Work instruction> Pictures should not appear in the copy; the records themselves must be written out exactly.

Material for this task>
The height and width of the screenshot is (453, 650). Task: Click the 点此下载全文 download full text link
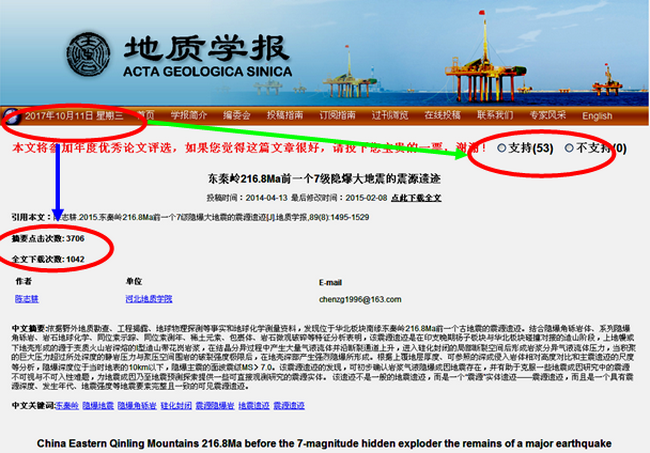tap(417, 198)
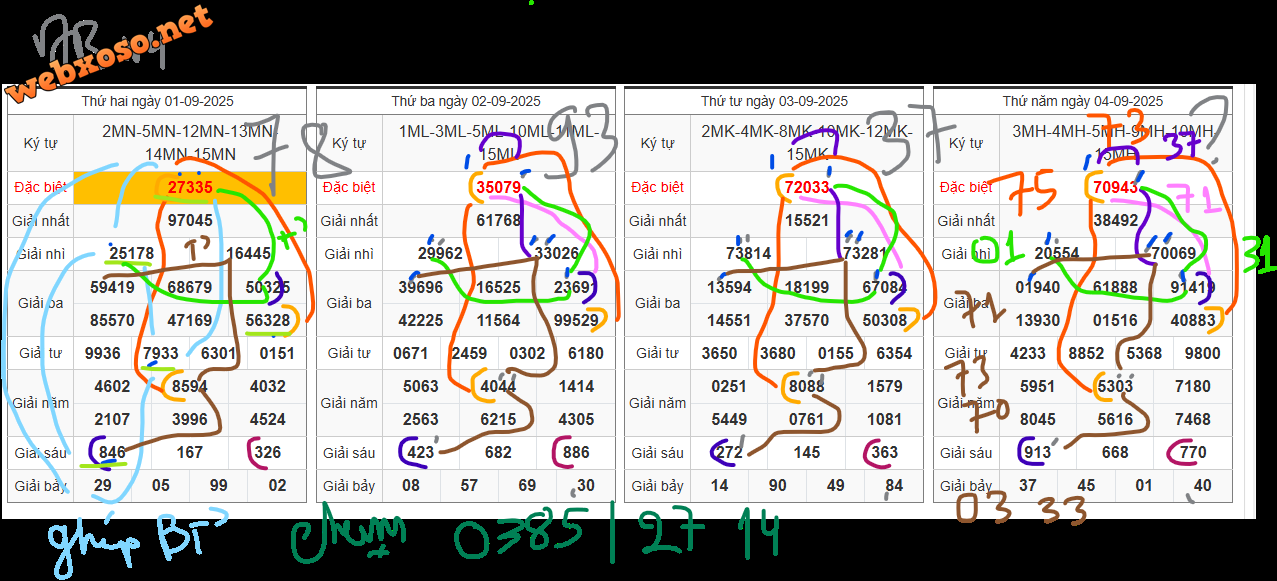Click circled sixth prize number 846
Screen dimensions: 1277x581
[113, 452]
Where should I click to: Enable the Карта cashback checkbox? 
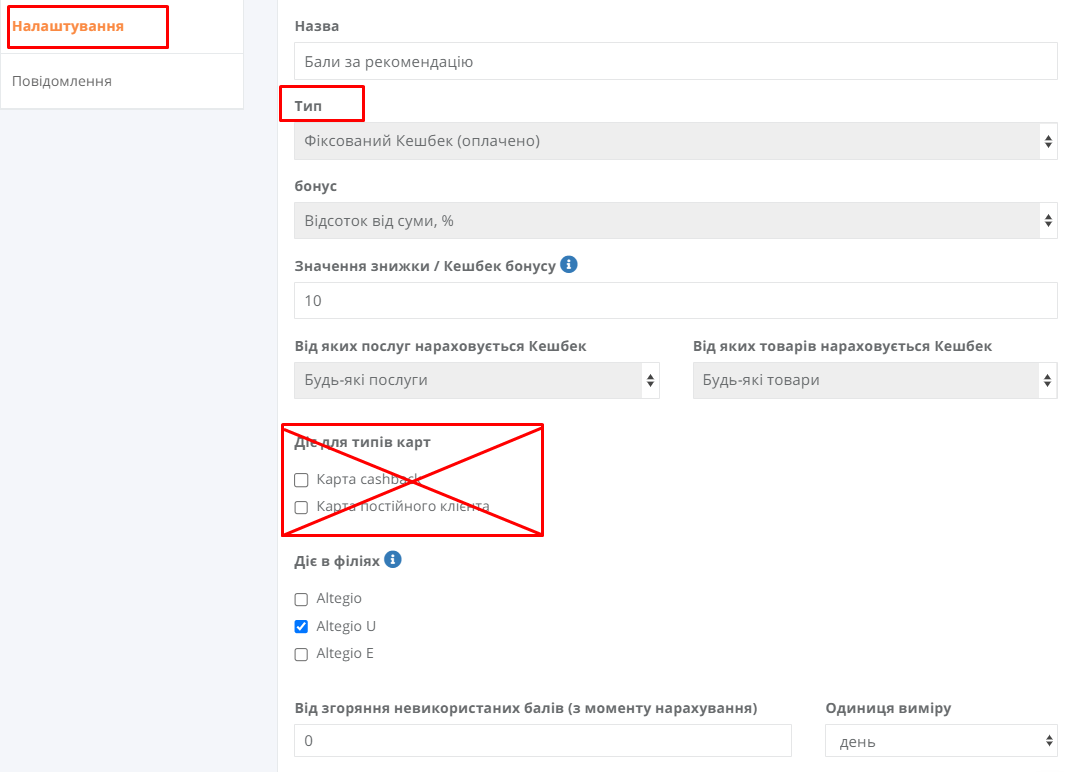(x=301, y=480)
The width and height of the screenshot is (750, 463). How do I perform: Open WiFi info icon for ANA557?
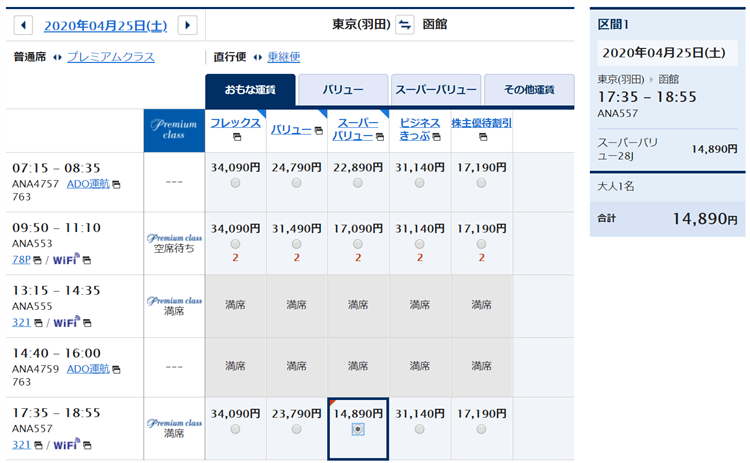click(x=86, y=445)
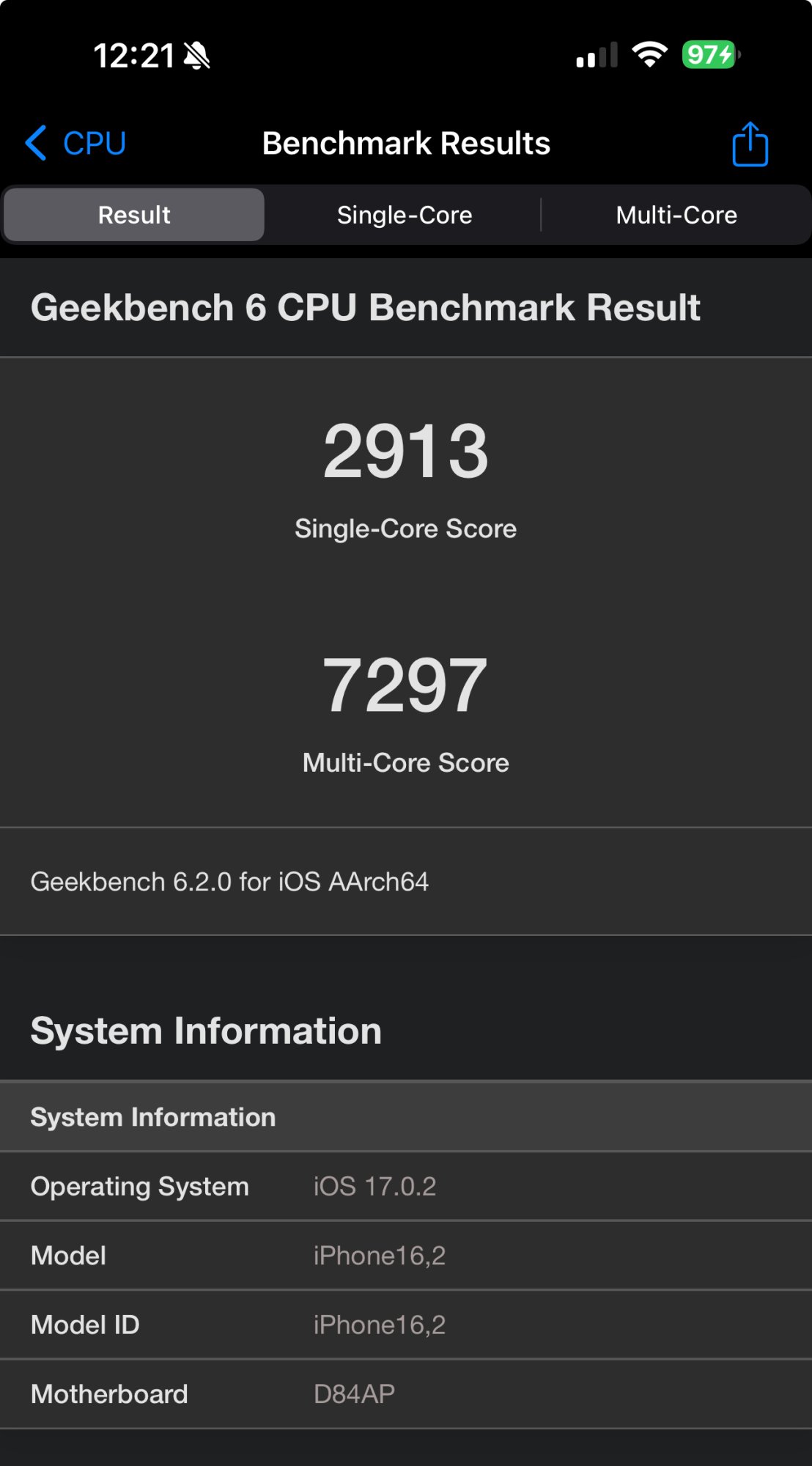Image resolution: width=812 pixels, height=1466 pixels.
Task: Open the share sheet icon
Action: pyautogui.click(x=750, y=144)
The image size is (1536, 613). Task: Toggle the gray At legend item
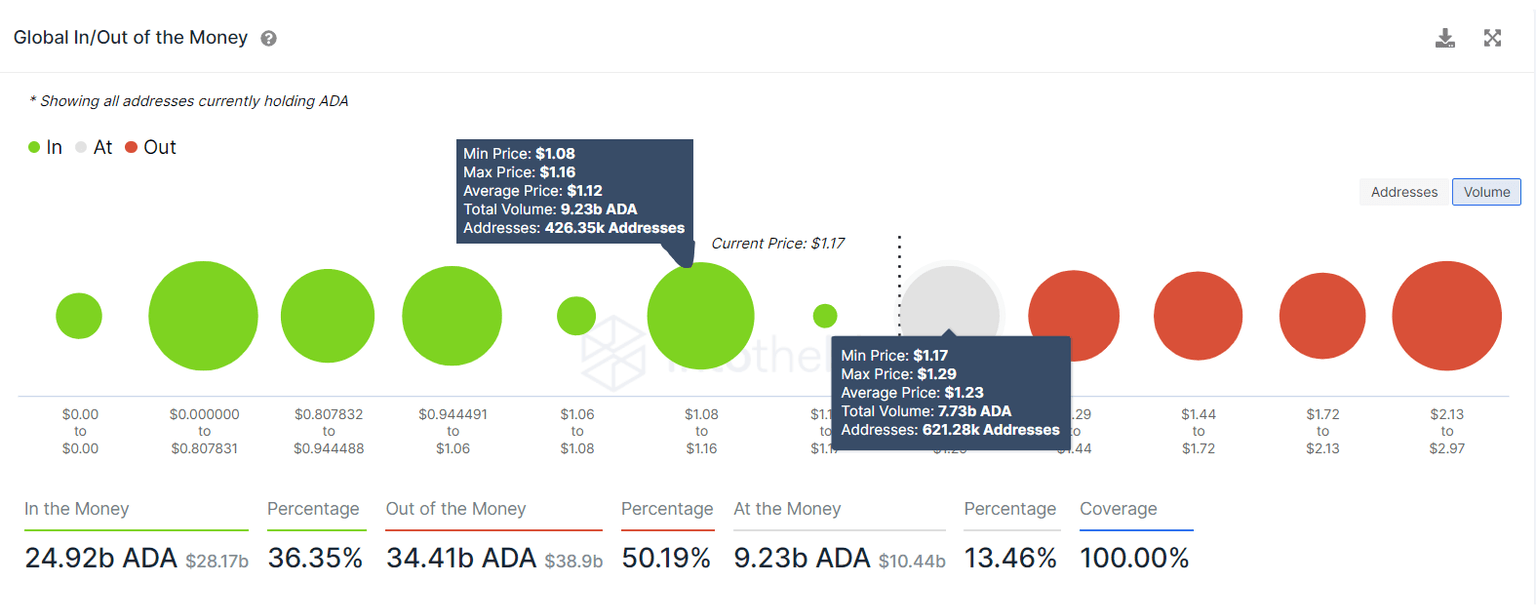tap(93, 147)
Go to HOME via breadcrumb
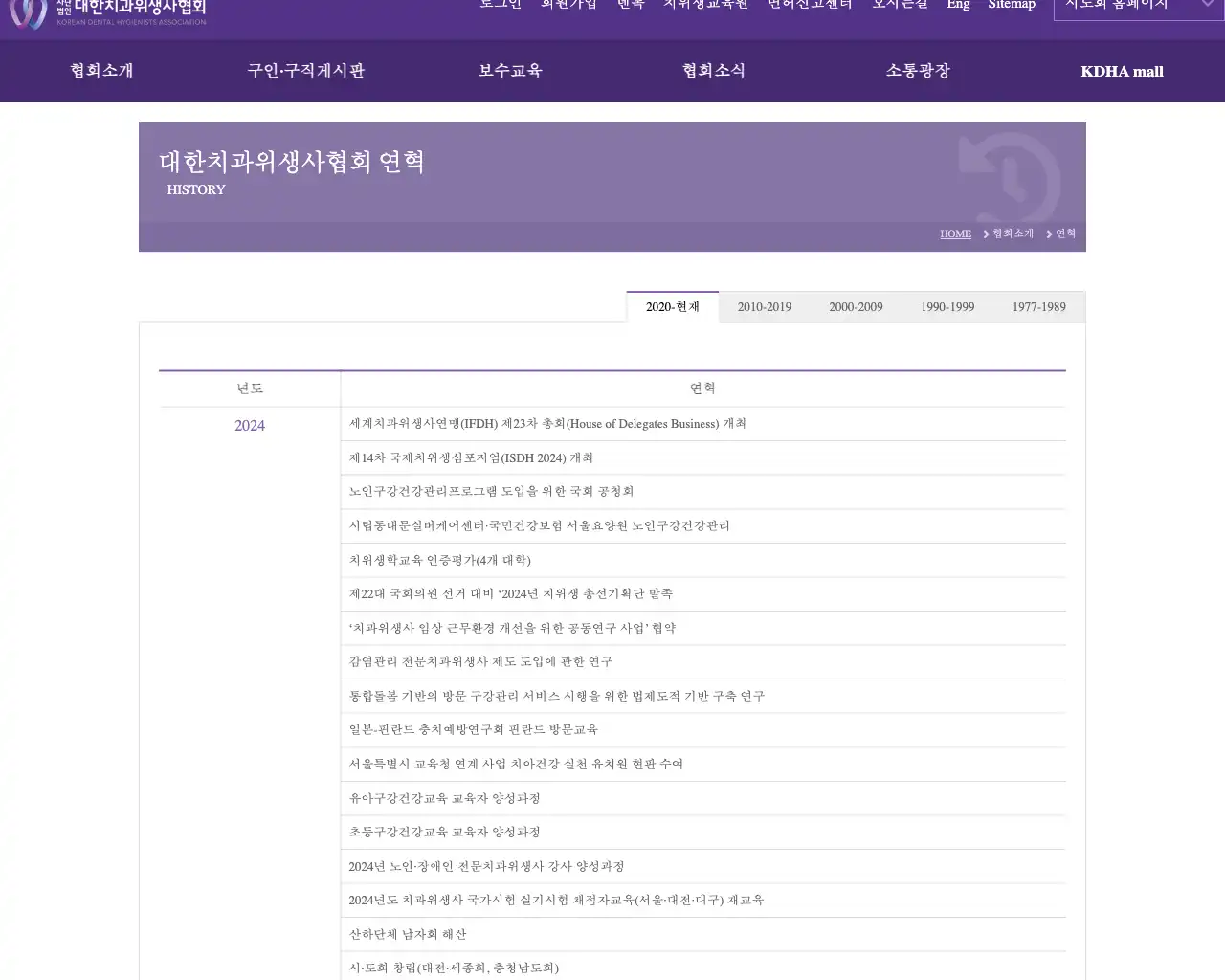The image size is (1225, 980). pyautogui.click(x=954, y=234)
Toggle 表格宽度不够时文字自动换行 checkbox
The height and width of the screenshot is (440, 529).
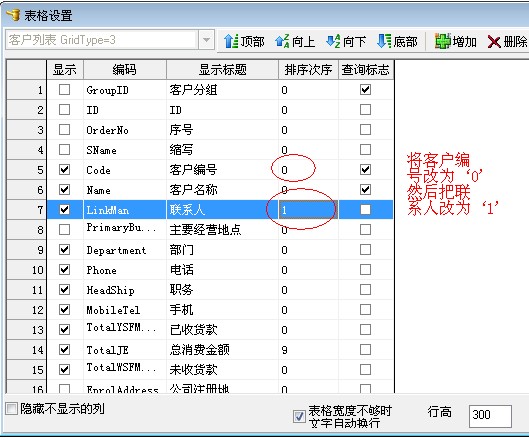(299, 416)
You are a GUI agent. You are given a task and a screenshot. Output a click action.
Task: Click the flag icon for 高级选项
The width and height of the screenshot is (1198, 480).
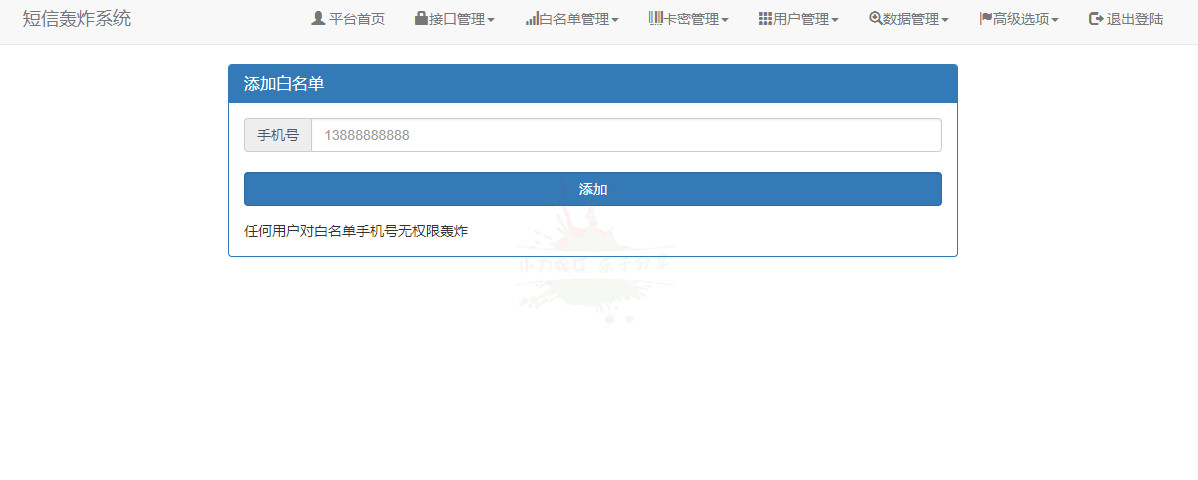pyautogui.click(x=985, y=18)
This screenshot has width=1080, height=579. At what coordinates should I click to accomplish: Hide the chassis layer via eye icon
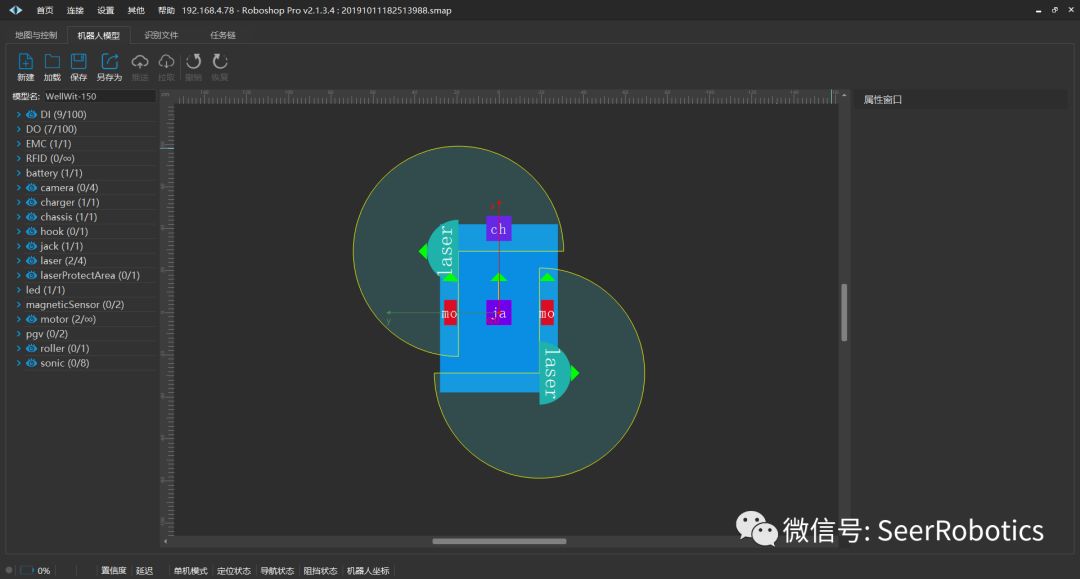pyautogui.click(x=32, y=217)
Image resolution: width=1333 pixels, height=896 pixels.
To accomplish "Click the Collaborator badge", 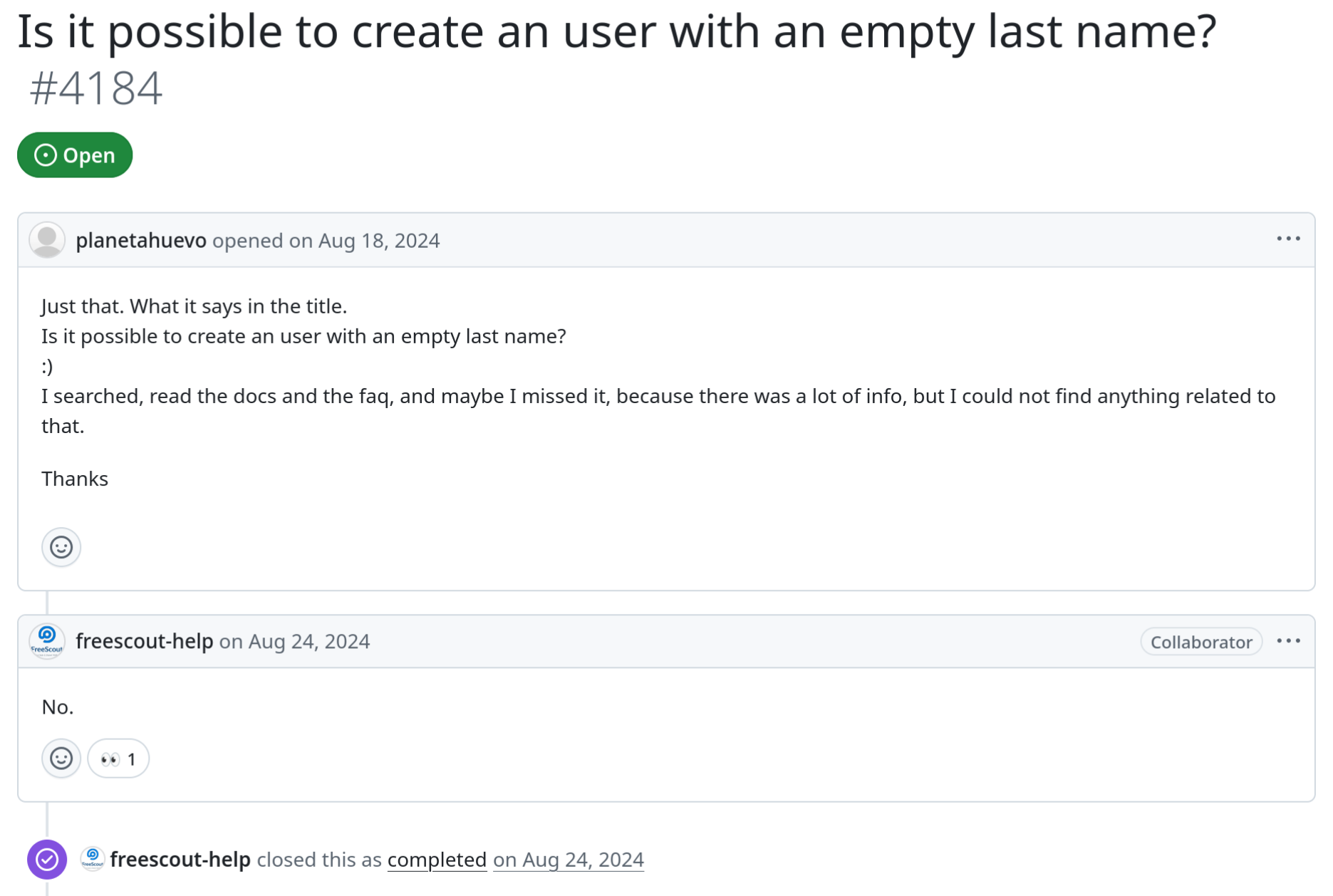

Answer area>
The height and width of the screenshot is (453, 650). Task: Click the 点此下载全文 download full text link
tap(417, 198)
Click circled sixth prize number 846
Screen dimensions: 1277x581
[113, 452]
Where should I click to: Enable the Карта cashback checkbox? 
(x=301, y=480)
The width and height of the screenshot is (750, 463). How do I perform: Open WiFi info icon for ANA557?
click(x=86, y=445)
Image resolution: width=812 pixels, height=1466 pixels.
Task: Open the share sheet icon
Action: pyautogui.click(x=750, y=144)
The image size is (1536, 613). Task: Toggle the gray At legend item
tap(93, 147)
Go to HOME via breadcrumb
The image size is (1225, 980). pyautogui.click(x=954, y=234)
Toggle 表格宽度不够时文字自动换行 checkbox
The height and width of the screenshot is (440, 529).
(299, 416)
You are a GUI agent. You are given a task and a screenshot. Output a click action.
Task: Click the flag icon for 高级选项
The width and height of the screenshot is (1198, 480).
pyautogui.click(x=985, y=18)
This screenshot has width=1080, height=579. At what coordinates should I click to accomplish: Hide the chassis layer via eye icon
pyautogui.click(x=32, y=217)
Image resolution: width=1333 pixels, height=896 pixels.
To accomplish "Click the Collaborator badge", 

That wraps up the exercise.